• SET EXERCISE A: According to the book description, which journal published Leslie Henderson's comment?

• GIVEN TEXT:
An examination, through a series of detailed case studies, of the different ways in which the world’s cultures have made spoken language visible and permanent.
Some critical comment:
- This is a splendid book ... of outstanding interest to professional linguists and students of linguistics, and also to the large number of lay readers who are fascinated by facts about human language
- — J.M.Y. Simpson, University of Glasgow, in British Book News
a refreshing and rigorous contemporary scientific examination of writing ... Linguists on all fronts should welcome this- — Choice
an incredible tour de force, covering both Western and East Asian scripts, their historical development and their linguistic features. The treatment of Chinese, Japanese and Korean scripts is particularly fascinating for a Western reader ...- — ASI Newsletter
I have found Sampson’s book invaluable as a source of descriptive information ... it is written in a straightforward and approachable manner which makes it very engaging as general reading matter ... shows an acquaintance with recent psychological work that is seldom to be found in linguistic writing.- — Leslie Henderson in Quarterly Journal of Experimental Psychology
the best linguistic introduction to the study of writing systems now available- — Language
234 pp.

• SET EXERCISE B: In the entries, rewrite the lines starting at the one containing "Where should I click to: Click the Apr" and ending at the one containing "should pyautogui.click(x=828, y=137).", replacing "Screen dimensions" with "Screen size" and keeping everything else the same.

• DATA LINES:
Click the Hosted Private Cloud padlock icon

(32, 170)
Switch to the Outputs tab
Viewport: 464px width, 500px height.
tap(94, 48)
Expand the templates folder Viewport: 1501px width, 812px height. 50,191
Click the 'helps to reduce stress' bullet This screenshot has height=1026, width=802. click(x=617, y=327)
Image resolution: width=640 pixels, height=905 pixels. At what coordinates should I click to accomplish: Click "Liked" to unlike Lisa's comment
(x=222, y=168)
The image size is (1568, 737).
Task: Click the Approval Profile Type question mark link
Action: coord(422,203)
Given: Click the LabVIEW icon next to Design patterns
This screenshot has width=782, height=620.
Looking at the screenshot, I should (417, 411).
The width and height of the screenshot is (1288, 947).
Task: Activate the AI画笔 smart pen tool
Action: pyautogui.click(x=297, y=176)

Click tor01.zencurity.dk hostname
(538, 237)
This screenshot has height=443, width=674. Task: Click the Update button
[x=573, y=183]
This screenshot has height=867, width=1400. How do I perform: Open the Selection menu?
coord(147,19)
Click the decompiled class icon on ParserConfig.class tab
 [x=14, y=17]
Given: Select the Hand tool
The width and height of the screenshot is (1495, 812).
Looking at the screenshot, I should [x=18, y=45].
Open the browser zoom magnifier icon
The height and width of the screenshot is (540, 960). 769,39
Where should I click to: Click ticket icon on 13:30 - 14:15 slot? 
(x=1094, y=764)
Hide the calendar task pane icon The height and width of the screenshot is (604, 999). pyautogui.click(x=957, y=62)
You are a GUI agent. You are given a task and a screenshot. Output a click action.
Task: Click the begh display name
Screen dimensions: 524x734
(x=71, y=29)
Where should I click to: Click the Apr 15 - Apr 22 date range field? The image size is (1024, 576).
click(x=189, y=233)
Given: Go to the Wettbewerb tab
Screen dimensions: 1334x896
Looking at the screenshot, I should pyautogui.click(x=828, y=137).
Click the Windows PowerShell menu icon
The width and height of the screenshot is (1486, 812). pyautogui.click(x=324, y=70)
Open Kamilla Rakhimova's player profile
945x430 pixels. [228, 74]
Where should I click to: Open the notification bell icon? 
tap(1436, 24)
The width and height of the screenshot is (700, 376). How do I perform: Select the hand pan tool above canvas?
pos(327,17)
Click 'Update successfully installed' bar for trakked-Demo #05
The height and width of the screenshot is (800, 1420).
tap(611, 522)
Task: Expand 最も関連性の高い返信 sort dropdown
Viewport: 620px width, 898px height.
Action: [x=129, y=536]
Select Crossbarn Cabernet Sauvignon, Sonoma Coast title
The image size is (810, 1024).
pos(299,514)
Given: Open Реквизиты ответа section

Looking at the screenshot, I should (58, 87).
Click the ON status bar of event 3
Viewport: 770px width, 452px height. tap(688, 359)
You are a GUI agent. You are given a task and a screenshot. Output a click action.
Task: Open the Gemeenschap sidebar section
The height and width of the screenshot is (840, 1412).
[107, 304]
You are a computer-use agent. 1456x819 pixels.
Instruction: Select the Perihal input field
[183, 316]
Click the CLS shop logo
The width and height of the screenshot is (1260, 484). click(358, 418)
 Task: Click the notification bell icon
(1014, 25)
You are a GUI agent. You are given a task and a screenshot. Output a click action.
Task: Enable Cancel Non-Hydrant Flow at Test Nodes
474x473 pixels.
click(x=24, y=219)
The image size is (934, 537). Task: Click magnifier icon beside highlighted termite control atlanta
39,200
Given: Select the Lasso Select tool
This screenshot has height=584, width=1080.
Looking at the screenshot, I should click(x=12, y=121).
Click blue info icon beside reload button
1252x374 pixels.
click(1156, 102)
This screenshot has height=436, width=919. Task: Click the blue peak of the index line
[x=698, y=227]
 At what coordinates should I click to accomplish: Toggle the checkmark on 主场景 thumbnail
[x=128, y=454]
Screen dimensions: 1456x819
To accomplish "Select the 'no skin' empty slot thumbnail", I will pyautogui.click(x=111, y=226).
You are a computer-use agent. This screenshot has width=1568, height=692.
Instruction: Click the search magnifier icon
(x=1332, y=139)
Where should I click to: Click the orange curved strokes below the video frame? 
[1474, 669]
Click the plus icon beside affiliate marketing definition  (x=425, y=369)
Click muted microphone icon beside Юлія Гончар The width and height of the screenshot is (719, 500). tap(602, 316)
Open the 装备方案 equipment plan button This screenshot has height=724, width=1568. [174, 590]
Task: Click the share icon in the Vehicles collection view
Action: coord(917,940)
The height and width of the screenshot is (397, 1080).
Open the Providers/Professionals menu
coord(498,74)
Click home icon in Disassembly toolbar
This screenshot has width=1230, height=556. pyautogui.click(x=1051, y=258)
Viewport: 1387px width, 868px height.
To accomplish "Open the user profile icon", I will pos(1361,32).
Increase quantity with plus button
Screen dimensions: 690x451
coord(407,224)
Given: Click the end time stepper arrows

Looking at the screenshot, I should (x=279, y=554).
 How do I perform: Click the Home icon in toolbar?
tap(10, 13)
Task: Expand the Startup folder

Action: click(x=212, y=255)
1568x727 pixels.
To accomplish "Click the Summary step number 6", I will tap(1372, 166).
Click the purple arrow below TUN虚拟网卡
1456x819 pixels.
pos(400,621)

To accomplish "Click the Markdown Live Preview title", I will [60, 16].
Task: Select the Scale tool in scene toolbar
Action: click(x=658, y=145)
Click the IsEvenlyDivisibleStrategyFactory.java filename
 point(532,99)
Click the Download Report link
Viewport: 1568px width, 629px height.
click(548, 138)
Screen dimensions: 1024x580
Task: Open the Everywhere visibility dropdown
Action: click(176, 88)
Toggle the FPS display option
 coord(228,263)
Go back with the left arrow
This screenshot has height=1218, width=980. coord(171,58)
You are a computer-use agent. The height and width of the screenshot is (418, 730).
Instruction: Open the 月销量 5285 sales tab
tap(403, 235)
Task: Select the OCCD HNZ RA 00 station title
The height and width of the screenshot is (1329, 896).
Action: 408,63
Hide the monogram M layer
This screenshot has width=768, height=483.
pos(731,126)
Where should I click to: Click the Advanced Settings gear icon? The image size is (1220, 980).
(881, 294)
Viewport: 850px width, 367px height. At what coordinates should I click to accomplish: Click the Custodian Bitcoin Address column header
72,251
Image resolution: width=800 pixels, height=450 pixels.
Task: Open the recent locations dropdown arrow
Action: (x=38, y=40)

• EXPECTED ANSWER A: The Quarterly Journal of Experimental Psychology.

• EXPECTED ANSWER B:
Where should I click to: Click the Apr 15 - Apr 22 date range field? The image size is (1024, 576).
click(x=189, y=233)
Given: Go to the Wettbewerb tab
Screen size: 1334x896
Looking at the screenshot, I should pyautogui.click(x=828, y=137).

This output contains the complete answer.